INSTRUCTIONS FOR THE TASK
In the entries that follow, find the line containing "This screenshot has width=842, height=466."; from there, copy every line exactly through the line containing "Open the more options ellipsis menu".

RECORD EXTRACTS
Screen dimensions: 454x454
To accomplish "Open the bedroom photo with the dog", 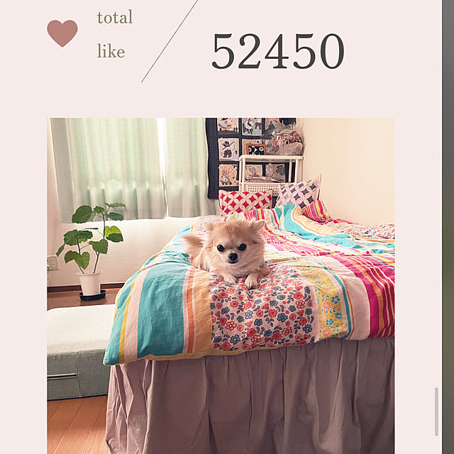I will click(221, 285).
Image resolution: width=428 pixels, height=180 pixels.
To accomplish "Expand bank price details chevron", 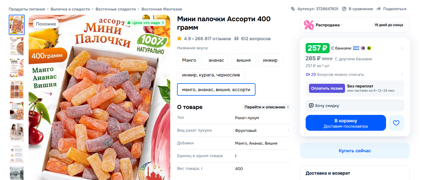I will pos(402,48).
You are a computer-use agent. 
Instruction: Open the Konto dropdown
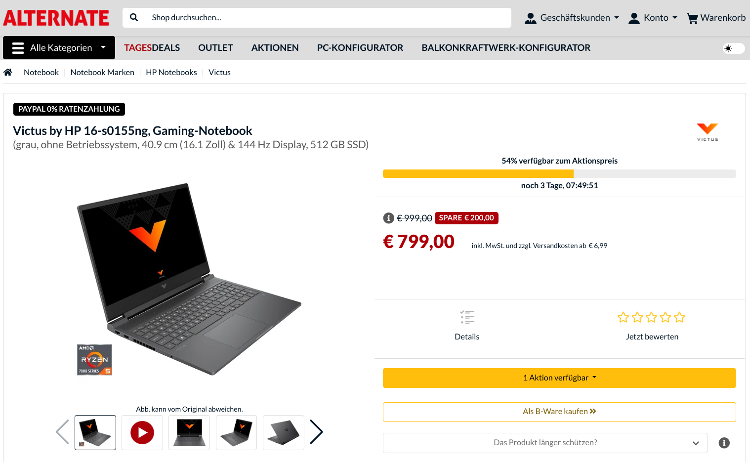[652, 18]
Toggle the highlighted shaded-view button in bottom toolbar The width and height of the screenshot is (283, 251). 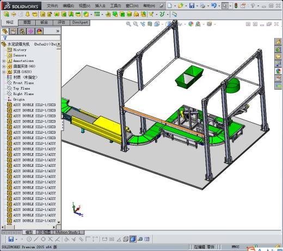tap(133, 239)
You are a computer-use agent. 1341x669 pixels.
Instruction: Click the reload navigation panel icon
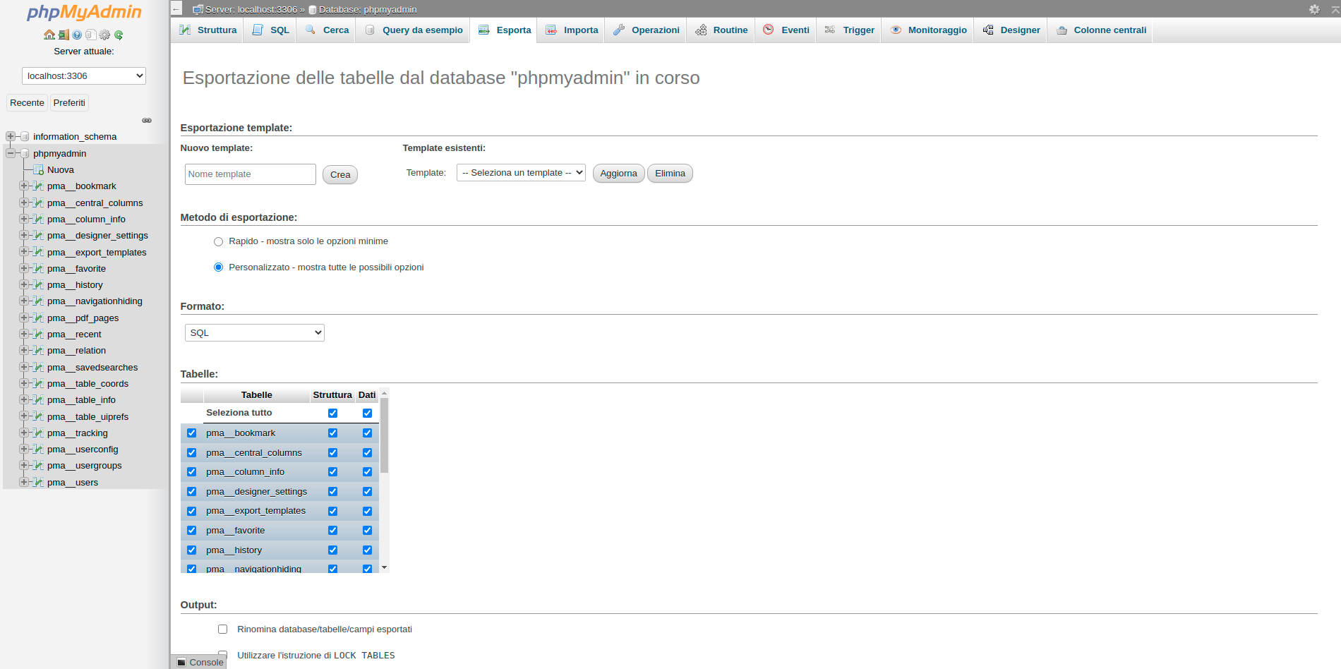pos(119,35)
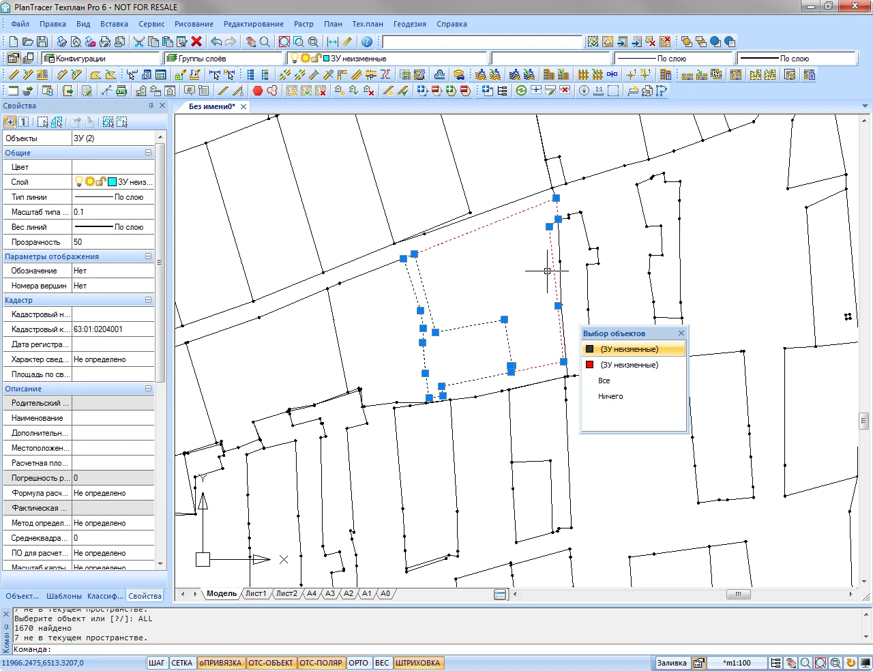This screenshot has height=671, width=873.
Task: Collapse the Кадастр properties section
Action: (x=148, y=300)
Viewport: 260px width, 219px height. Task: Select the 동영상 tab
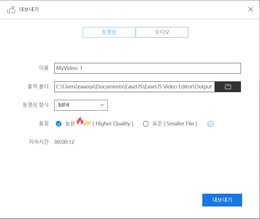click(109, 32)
...
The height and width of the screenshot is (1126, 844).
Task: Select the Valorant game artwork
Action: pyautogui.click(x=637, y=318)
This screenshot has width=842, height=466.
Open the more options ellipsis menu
==
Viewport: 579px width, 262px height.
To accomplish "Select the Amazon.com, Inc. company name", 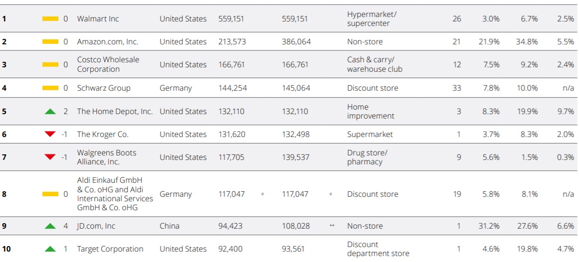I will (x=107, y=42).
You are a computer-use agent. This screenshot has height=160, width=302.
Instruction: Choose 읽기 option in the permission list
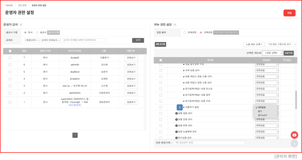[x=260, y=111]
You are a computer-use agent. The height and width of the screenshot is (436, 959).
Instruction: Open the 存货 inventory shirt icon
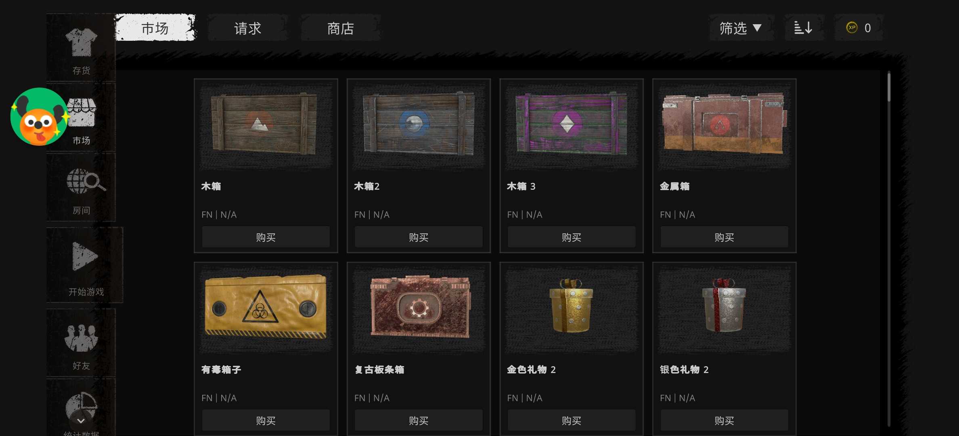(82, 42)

EXERCISE RESULT
This screenshot has width=842, height=466.
Open the more options ellipsis menu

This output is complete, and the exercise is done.